We have given $X_n$ to be a sequence of random variables s.t. $X_n$ has the geometric distribution with parameter $\frac{1}{n}$. I need to show that the distribution of $P_{X_n}$ converges to an exponential distribution. And I also need to find the parameter of this exponential distribution. As a hint they gave us that we may us the formula for geometric series and also the definition of $e^x$ in terms of a limit.

I know that I need to show that $X_n$ converges to $X$ in distribution. By definition we need to show that for all continuous and bounded function $f:\Bbb{R}\rightarrow \Bbb{R}$ we have $$E(f(X_n))\rightarrow E(f(X))$$ so we only had this statement/definition until now therefore we need to work with it.

My idea was to using the definition of the integral by the Riemann sum. So I know that I should get something like $$\int_0^\infty f(x)\lambda e^{-\lambda }dx=\lim_{n\rightarrow \infty} \sum_{j=0}^\infty \frac{1}{n}f\left(\frac{j}{n}\right) \lambda e^{-\lambda \frac{j}{n}}$$ But now I wanted to take $\lambda =1$ because at the end I should get $$\sum_{k=1}^\infty f(k)\frac{1}{n} \left(1-\frac{1}{n}\right)^{k-1}$$But I somehow don't see how to proceed.

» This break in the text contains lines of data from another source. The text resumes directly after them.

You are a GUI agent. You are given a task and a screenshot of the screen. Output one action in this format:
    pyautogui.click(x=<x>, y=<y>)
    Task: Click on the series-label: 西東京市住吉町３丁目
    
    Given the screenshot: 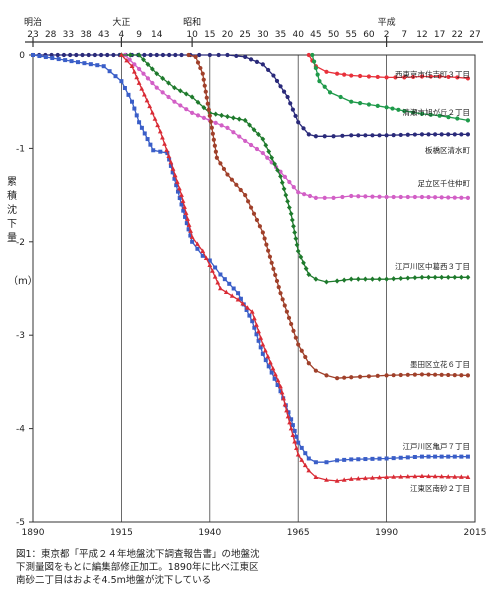 What is the action you would take?
    pyautogui.click(x=432, y=74)
    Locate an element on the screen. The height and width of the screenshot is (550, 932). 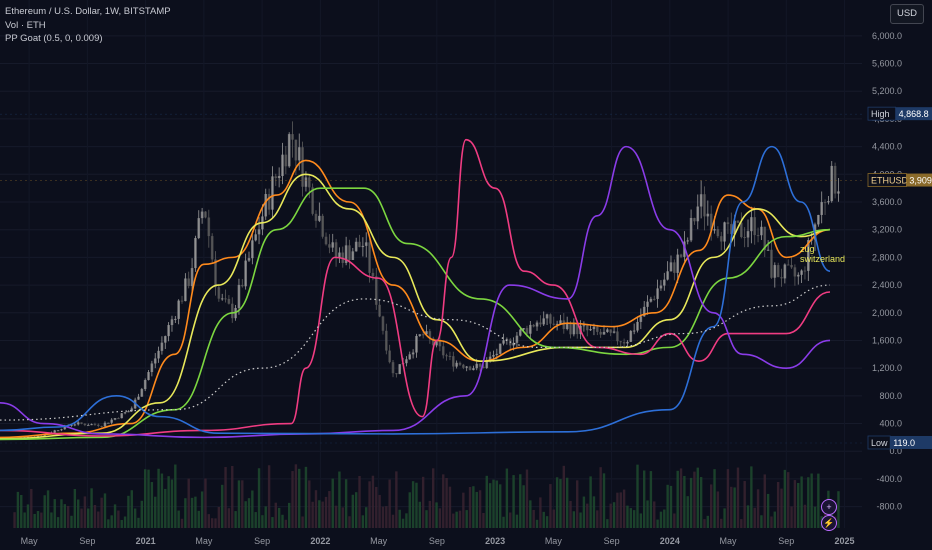
legend-volume: Vol · ETH is located at coordinates (26, 25).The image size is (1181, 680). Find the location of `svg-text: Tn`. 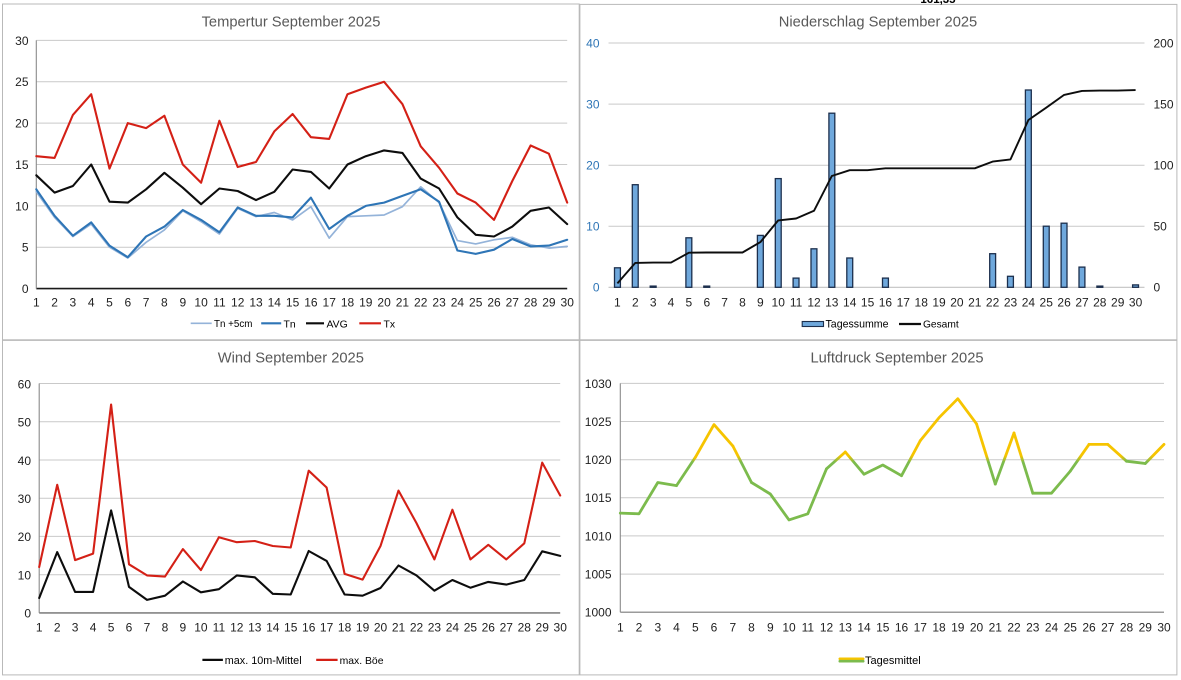

svg-text: Tn is located at coordinates (290, 326).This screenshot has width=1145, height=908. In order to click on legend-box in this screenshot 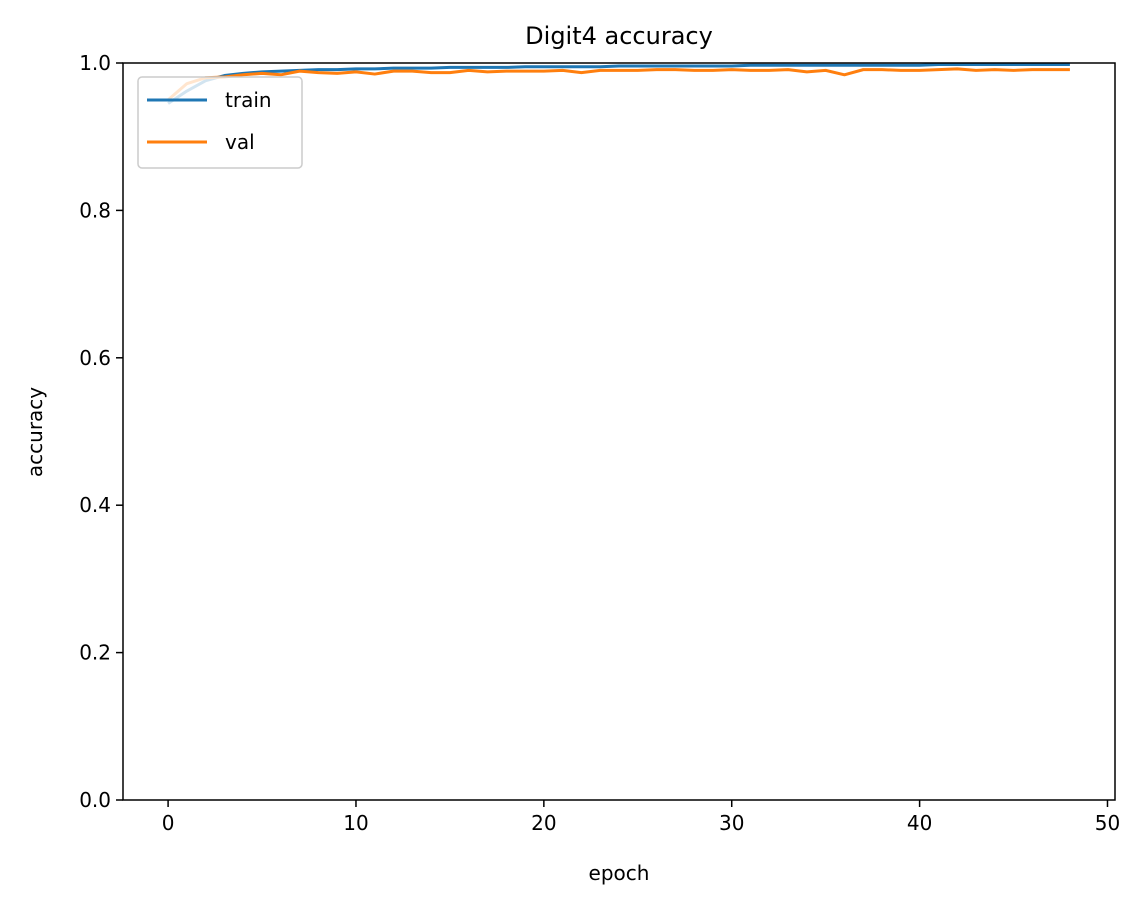, I will do `click(220, 122)`.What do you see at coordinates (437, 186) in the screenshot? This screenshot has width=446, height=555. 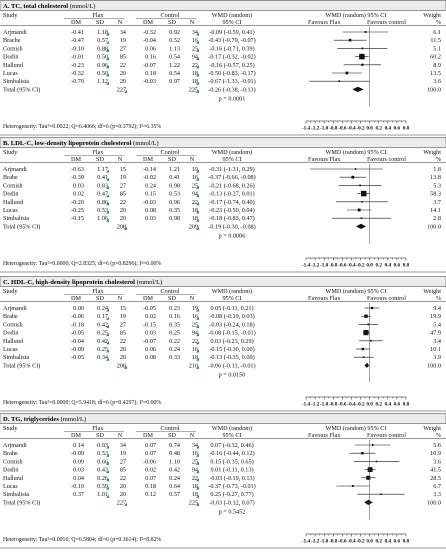 I see `weight-value: 5.3` at bounding box center [437, 186].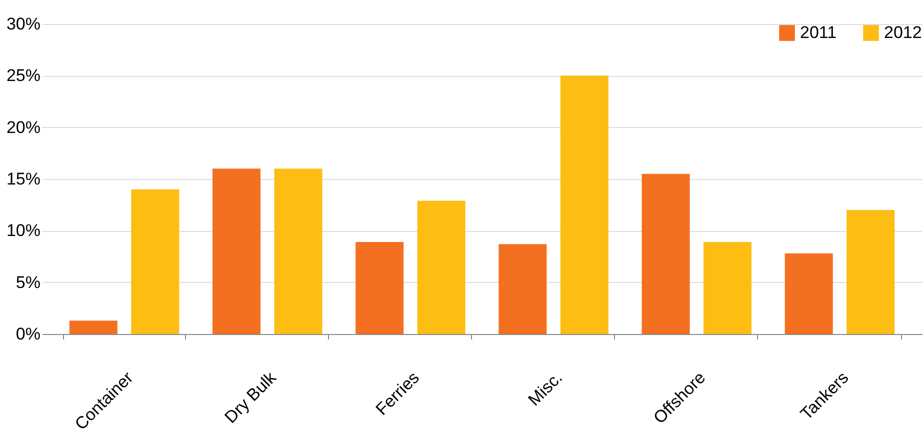 Image resolution: width=924 pixels, height=435 pixels. What do you see at coordinates (818, 32) in the screenshot?
I see `legend-label: 2011` at bounding box center [818, 32].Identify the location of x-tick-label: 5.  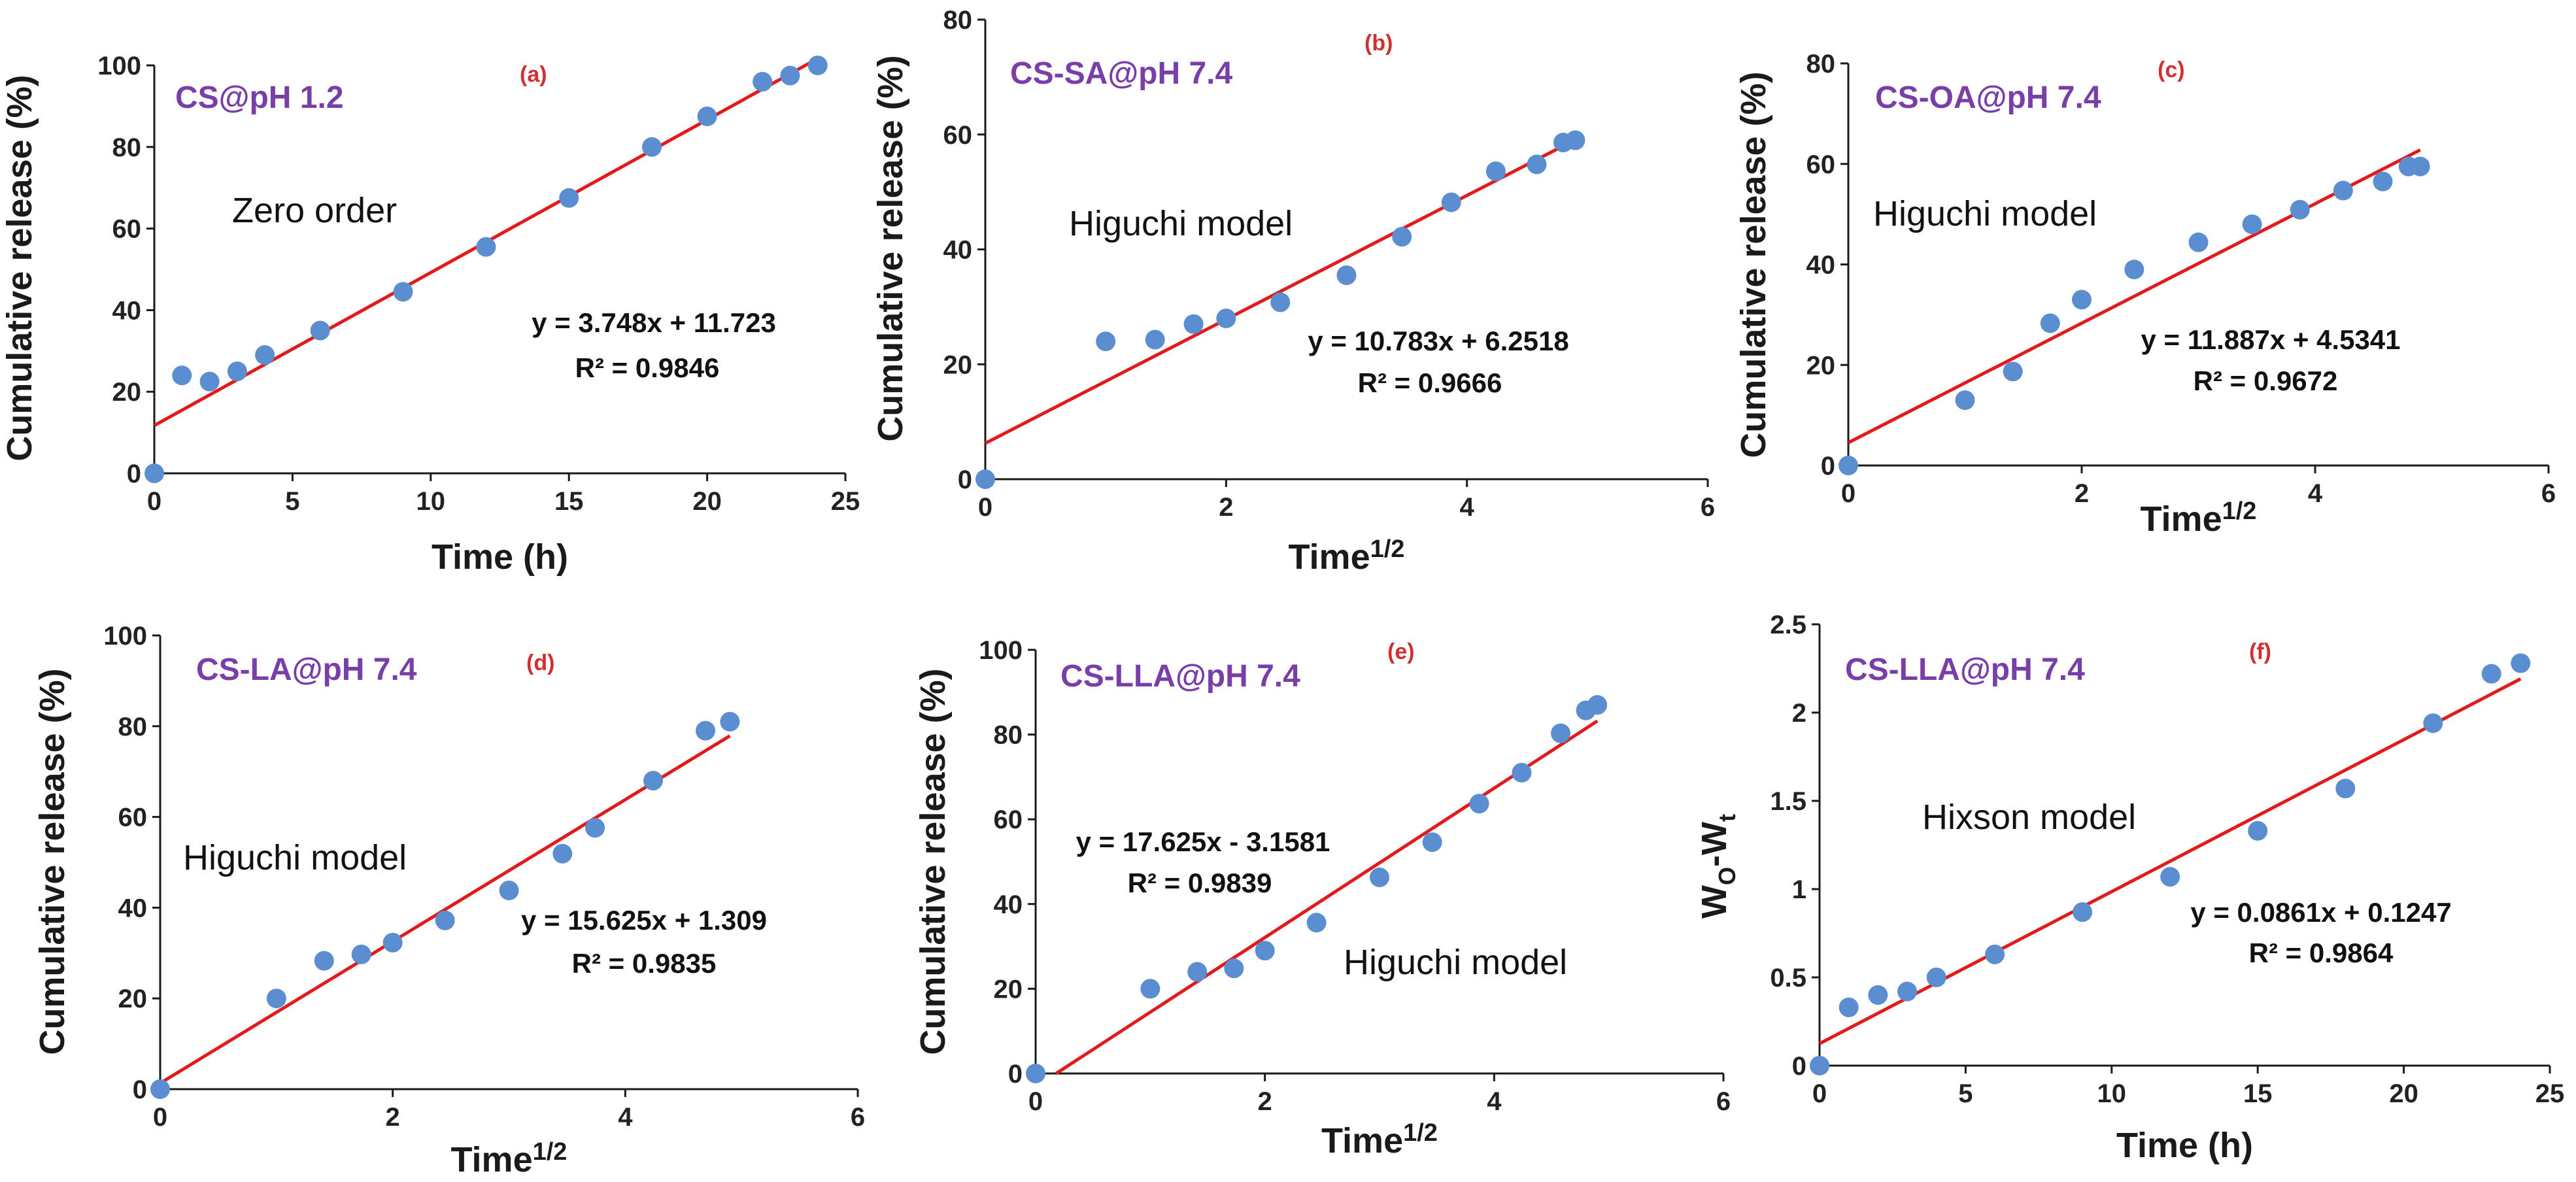
(1966, 1094).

Could maybe someone help me?

Answer 1

Including the (necessary) normalization, we simply transform the sum into an integral: $$\Bbb E\!\left[f\!\left(\frac{X_n}n\right)\right]=\sum_{k=1}^\infty\frac1n\left(1-\frac1n\right)^{k-1}f\!\left(\frac kn\right) =\int_0^\infty\frac1n\left(1-\frac1n\right)^{\lfloor x\rfloor}f\!\left(\frac{\lfloor x\rfloor+1}n\right)\,\mathrm dx,$$ where $\lfloor\cdot\rfloor$ denotes integer part. The change of variable $x=ny$ gives $$\Bbb E[f(X_n)]=\int_0^\infty\left(1-\frac1n\right)^{\!\lfloor ny\rfloor} f\!\left(\frac{\lfloor ny\rfloor+1}n\right)\mathrm dy.$$ The integrand tends to $\mathrm e^{-y}f(y)$ and is dominated by the integrable function $y\mapsto\mathrm e^{-y}\|f\|_\infty$ on $(0,\infty)$.